TO-DO ITEM: Rewrite the records below, replacing "coordinate pair" with "pair of coordinates" wherever it occurs and keeping everything else the same.

EXERCISE MATERIALS:
▼
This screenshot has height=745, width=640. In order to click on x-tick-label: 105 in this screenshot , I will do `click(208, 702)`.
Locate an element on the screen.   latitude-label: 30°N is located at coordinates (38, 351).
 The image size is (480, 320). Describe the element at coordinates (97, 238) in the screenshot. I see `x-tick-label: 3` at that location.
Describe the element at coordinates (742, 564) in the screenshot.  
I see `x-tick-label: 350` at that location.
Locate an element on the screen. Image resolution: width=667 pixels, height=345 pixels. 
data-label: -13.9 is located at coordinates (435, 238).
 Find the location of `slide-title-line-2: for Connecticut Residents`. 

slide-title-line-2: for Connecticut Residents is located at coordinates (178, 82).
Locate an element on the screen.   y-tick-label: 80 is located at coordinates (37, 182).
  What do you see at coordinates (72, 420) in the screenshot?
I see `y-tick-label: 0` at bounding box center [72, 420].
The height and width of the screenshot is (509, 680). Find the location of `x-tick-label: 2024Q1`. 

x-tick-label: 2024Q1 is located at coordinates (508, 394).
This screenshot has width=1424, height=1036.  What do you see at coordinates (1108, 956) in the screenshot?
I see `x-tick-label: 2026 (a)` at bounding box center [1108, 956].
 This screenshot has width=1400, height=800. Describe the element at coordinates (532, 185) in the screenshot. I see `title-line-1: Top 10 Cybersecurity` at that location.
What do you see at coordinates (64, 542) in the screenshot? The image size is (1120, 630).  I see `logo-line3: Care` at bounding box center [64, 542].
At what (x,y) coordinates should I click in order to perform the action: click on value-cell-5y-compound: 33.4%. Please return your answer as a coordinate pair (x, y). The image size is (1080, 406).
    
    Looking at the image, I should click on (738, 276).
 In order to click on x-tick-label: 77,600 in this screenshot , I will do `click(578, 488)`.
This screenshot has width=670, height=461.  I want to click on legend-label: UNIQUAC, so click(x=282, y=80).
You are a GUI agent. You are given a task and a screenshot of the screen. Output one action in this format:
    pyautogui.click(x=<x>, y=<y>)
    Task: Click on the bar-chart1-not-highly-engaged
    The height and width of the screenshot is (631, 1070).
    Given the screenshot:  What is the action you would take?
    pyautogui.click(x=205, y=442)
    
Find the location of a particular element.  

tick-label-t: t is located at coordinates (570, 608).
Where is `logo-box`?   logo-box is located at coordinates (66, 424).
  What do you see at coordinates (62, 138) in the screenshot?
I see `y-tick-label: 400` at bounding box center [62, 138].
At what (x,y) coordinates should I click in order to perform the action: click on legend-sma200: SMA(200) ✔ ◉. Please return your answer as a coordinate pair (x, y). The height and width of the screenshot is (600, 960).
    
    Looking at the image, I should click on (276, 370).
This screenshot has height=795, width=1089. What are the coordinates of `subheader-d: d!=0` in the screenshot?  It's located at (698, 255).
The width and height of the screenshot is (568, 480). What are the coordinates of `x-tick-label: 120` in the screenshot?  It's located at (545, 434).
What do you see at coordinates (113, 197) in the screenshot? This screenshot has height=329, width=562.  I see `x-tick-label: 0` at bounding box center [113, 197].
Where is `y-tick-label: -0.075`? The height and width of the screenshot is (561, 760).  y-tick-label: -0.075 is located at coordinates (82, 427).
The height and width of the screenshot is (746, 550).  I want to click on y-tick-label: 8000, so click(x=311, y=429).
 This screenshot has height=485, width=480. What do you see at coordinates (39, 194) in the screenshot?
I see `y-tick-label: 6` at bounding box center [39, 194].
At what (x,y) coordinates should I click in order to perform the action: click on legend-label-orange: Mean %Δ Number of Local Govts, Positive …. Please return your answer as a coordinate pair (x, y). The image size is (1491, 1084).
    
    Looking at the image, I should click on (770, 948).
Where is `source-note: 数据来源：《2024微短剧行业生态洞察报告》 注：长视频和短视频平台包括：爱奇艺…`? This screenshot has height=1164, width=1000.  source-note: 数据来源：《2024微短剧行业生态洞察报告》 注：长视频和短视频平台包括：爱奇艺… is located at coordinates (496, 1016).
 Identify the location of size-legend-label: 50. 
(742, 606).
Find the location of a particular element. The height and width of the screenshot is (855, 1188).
▲
TASK RESPONSE:
This screenshot has height=745, width=640. In order to click on x-tick-label: 105 in this screenshot , I will do `click(208, 702)`.
Locate an element on the screen.   latitude-label: 30°N is located at coordinates (38, 351).
 The image size is (480, 320). Describe the element at coordinates (97, 238) in the screenshot. I see `x-tick-label: 3` at that location.
Describe the element at coordinates (742, 564) in the screenshot.  
I see `x-tick-label: 350` at that location.
Locate an element on the screen. Image resolution: width=667 pixels, height=345 pixels. 
data-label: -13.9 is located at coordinates (435, 238).
 Find the location of `slide-title-line-2: for Connecticut Residents`. 

slide-title-line-2: for Connecticut Residents is located at coordinates (178, 82).
Locate an element on the screen.   y-tick-label: 80 is located at coordinates (37, 182).
  What do you see at coordinates (72, 420) in the screenshot?
I see `y-tick-label: 0` at bounding box center [72, 420].
The height and width of the screenshot is (509, 680). Find the location of `x-tick-label: 2024Q1`. 

x-tick-label: 2024Q1 is located at coordinates (508, 394).
This screenshot has width=1424, height=1036.  What do you see at coordinates (1108, 956) in the screenshot?
I see `x-tick-label: 2026 (a)` at bounding box center [1108, 956].
 This screenshot has width=1400, height=800. Describe the element at coordinates (532, 185) in the screenshot. I see `title-line-1: Top 10 Cybersecurity` at that location.
What do you see at coordinates (64, 542) in the screenshot? The image size is (1120, 630).  I see `logo-line3: Care` at bounding box center [64, 542].
At what (x,y) coordinates should I click in order to perform the action: click on value-cell-5y-compound: 33.4%. Please return your answer as a pair of coordinates (x, y). The image size is (1080, 406).
    
    Looking at the image, I should click on (738, 276).
 In order to click on x-tick-label: 77,600 in this screenshot , I will do `click(578, 488)`.
This screenshot has width=670, height=461.  I want to click on legend-label: UNIQUAC, so click(x=282, y=80).
You are a GUI agent. You are given a task and a screenshot of the screen. Output one action in this format:
    pyautogui.click(x=<x>, y=<y>)
    Task: Click on the bar-chart1-not-highly-engaged
    The height and width of the screenshot is (631, 1070).
    Given the screenshot:  What is the action you would take?
    pyautogui.click(x=205, y=442)
    
Find the location of a particular element.  

tick-label-t: t is located at coordinates (570, 608).
Where is `logo-box`?   logo-box is located at coordinates (66, 424).
  What do you see at coordinates (62, 138) in the screenshot?
I see `y-tick-label: 400` at bounding box center [62, 138].
At what (x,y) coordinates should I click in order to perform the action: click on legend-sma200: SMA(200) ✔ ◉. Please return your answer as a pair of coordinates (x, y). The height and width of the screenshot is (600, 960).
    
    Looking at the image, I should click on (276, 370).
This screenshot has height=795, width=1089. What are the coordinates of `subheader-d: d!=0` in the screenshot?  It's located at (698, 255).
The width and height of the screenshot is (568, 480). What are the coordinates of `x-tick-label: 120` in the screenshot?  It's located at (545, 434).
What do you see at coordinates (113, 197) in the screenshot? This screenshot has height=329, width=562.  I see `x-tick-label: 0` at bounding box center [113, 197].
Where is `y-tick-label: -0.075`? The height and width of the screenshot is (561, 760).  y-tick-label: -0.075 is located at coordinates (82, 427).
The height and width of the screenshot is (746, 550).  I want to click on y-tick-label: 8000, so click(x=311, y=429).
 This screenshot has height=485, width=480. What do you see at coordinates (39, 194) in the screenshot?
I see `y-tick-label: 6` at bounding box center [39, 194].
At what (x,y) coordinates should I click in order to perform the action: click on legend-label-orange: Mean %Δ Number of Local Govts, Positive …. Please return your answer as a pair of coordinates (x, y). The image size is (1491, 1084).
    
    Looking at the image, I should click on (770, 948).
Where is `source-note: 数据来源：《2024微短剧行业生态洞察报告》 注：长视频和短视频平台包括：爱奇艺…`? This screenshot has height=1164, width=1000.  source-note: 数据来源：《2024微短剧行业生态洞察报告》 注：长视频和短视频平台包括：爱奇艺… is located at coordinates (496, 1016).
 Identify the location of size-legend-label: 50. 
(742, 606).
Find the location of a particular element. The height and width of the screenshot is (855, 1188).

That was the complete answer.